Offen bleibt im Rückblick für mich, was Eltern und Kollegen im Dorf von der Oppenländer-Welt wussten. Uns Schulanfängern war das Thema noch weitgehend unbekannt. Einzig das Gerücht, da sei etwas im „Dritten Reich“ mit Oppenländer vorgefallen, waberte durch den Ort.  So blieb es zunächst – und Oppenländer versank allmählich in der Vergessenheit. Er hatte nur drei Jahre an der Lienzinger Schule unterrichtet. Sein Name taucht jedoch sporadisch auf vor allem bei jenen, die bei ihm – wie ich - die Schulbank drückten. So bei einem Fotonachmittag in der vollbesetzten Gemeindehalle des Ortes am 6. Januar 2016 und damit zu Beginn des Jubiläumsjahres 1250 Jahre Lienzingen. Dabei zeigte der örtliche Historien-Mann Roland Straub – auch einer der Schüler von Oppenländer - vor mehr als 300 Besuchern alte Aufnahmen vom Leben früher im heute 2100 Einwohner zählenden Ort, seit 1975 Stadtteil von Mühlacker. Darunter Fotos vom Kinderumzug beim Heimatfest Anfang Juli 1958 mit Hermann Oppenländer, wie er neben Schülergruppen lief. Oppenländer sei, so Straub, im Klassenzimmer festgenommen worden, als gerade die Zweitklässler unterrichtet habe. Wir waren schockiert. Danach haben wir ihn nicht mehr gesehen. Doch: Die Aktenlage spricht nicht dafür. Auch in der Personalakte beim Oberschulamt Nordwürttemberg steht nichts von einer Verhaftung.

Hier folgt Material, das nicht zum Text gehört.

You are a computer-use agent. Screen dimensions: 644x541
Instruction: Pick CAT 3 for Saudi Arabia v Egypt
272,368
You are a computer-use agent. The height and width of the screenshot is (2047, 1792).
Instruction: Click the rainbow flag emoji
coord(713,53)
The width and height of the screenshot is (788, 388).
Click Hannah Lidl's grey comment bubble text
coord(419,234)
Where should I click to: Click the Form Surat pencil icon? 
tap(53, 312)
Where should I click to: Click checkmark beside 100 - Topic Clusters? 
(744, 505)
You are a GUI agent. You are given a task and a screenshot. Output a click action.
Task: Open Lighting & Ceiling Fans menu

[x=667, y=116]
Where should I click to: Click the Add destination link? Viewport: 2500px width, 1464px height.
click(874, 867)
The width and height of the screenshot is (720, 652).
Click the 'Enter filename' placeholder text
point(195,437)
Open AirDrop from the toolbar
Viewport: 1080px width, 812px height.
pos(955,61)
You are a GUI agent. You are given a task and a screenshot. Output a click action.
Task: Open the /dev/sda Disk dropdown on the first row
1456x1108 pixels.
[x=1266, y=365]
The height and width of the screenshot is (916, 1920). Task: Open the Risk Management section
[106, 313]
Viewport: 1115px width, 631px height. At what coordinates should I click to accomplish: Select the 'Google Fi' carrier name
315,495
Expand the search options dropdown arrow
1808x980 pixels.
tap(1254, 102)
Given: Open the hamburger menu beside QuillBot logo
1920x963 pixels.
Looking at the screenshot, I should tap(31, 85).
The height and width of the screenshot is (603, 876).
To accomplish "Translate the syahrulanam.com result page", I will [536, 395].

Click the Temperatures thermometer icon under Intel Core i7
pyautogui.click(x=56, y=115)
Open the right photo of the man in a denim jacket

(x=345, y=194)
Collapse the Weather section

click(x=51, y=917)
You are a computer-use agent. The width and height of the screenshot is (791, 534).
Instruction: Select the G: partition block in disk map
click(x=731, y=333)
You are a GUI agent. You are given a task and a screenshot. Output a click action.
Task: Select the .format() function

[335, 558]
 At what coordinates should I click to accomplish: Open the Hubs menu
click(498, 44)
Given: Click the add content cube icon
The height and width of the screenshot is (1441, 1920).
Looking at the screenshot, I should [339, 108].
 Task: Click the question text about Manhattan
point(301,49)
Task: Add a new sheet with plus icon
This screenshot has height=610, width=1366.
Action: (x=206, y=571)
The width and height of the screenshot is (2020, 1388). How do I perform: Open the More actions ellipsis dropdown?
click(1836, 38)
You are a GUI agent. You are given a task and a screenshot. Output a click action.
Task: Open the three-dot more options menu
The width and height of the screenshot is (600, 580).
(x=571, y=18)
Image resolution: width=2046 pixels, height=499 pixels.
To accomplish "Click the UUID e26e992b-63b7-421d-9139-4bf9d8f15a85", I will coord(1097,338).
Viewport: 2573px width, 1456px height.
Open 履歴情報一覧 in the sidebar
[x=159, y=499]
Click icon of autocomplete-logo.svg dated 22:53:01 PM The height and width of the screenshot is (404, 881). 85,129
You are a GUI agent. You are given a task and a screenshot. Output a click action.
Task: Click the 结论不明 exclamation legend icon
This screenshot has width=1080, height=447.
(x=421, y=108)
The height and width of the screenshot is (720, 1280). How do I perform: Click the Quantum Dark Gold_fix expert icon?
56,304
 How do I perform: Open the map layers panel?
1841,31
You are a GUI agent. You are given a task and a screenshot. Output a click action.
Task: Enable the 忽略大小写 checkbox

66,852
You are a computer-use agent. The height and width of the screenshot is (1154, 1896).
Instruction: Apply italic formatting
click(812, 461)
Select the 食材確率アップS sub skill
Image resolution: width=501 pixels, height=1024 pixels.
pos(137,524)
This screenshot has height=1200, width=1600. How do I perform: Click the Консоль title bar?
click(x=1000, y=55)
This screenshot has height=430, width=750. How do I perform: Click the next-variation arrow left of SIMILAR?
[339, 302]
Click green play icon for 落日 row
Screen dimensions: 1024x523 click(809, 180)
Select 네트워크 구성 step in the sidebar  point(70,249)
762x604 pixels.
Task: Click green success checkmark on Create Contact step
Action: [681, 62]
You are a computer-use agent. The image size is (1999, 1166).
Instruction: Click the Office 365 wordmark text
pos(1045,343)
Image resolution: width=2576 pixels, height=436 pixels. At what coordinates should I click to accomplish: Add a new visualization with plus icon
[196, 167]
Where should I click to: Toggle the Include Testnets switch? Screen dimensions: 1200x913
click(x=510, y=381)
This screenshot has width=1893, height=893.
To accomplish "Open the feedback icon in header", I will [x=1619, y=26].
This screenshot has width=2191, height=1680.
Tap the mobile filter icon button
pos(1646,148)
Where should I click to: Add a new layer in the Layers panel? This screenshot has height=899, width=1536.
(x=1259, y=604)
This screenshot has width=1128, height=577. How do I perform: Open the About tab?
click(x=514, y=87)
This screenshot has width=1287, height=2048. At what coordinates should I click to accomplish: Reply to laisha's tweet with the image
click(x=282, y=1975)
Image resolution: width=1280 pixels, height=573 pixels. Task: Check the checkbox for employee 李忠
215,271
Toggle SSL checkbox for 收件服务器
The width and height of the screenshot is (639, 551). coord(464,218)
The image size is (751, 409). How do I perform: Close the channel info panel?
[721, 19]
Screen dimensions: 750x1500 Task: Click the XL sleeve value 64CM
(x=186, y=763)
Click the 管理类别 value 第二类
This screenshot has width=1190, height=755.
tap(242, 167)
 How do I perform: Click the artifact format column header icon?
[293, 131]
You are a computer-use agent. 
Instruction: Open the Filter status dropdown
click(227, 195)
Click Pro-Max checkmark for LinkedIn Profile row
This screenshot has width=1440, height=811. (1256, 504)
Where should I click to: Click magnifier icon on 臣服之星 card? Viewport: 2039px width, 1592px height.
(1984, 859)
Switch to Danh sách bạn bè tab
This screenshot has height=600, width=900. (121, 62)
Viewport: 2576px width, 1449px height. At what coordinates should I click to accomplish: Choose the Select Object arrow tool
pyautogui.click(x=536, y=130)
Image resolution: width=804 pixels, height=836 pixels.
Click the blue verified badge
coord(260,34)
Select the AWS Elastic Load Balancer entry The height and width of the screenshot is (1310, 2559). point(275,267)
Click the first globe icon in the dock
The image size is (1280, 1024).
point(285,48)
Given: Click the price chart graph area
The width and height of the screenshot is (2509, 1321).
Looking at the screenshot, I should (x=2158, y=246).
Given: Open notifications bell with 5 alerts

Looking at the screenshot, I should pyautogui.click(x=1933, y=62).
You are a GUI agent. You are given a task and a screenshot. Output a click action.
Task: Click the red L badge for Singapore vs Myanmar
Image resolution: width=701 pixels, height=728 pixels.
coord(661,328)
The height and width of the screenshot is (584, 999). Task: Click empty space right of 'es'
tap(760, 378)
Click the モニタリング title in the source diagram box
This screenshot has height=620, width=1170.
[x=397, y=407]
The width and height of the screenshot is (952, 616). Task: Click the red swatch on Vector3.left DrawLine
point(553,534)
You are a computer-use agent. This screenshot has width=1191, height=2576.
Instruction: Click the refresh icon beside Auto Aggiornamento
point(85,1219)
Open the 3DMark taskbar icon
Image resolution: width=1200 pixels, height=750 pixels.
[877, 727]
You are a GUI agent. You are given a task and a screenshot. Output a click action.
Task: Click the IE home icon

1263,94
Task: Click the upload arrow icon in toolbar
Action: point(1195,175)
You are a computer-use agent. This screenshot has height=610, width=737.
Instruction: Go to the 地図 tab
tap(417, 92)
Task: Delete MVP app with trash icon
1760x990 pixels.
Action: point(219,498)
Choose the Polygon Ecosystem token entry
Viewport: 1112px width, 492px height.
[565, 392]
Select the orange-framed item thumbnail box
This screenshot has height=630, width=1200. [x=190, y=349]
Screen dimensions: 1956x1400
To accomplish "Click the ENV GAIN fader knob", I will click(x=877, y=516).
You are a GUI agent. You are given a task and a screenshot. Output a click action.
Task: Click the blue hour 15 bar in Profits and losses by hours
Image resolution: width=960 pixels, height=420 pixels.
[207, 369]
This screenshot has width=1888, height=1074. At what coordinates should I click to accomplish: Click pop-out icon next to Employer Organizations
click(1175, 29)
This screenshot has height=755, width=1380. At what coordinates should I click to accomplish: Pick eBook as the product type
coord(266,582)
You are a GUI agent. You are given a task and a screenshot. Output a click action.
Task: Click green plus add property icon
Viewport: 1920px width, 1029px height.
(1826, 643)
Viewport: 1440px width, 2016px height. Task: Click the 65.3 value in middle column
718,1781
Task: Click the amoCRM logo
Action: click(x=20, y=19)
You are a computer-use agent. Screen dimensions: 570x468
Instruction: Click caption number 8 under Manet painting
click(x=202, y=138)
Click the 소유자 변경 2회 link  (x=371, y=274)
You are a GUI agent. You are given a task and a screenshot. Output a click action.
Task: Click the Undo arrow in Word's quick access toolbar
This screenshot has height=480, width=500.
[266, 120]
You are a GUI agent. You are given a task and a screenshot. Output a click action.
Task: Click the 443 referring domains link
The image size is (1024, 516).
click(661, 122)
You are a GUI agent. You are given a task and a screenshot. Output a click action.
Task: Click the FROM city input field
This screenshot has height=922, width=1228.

Was wussten die Lienzinger über Oppenländer? Angeblich nicht viel oder sie redeten nicht gerne darüber. Doch der gelernte Lehrer, geboren in Mühlacker als Sohn eines Lokomotivführers aus Dürrmenz, war von 1934 bis 1937 nebenamtlich Chef der NSDAP im damaligen Kreis Vaihingen. Und die Rolle des Kreisleiters spielte er sicherlich nicht im Geheimen. Wer was wusste, nicht wusste oder nicht wissen wollte? Fragen blieben bis jetzt ohne Antworten.

Kirchenburggasse als Pausenhof bis 1960, aufgenommen 1927. (Quelle: Stadtarchiv Mühlacker=STAM, Smlg. Roland Straub)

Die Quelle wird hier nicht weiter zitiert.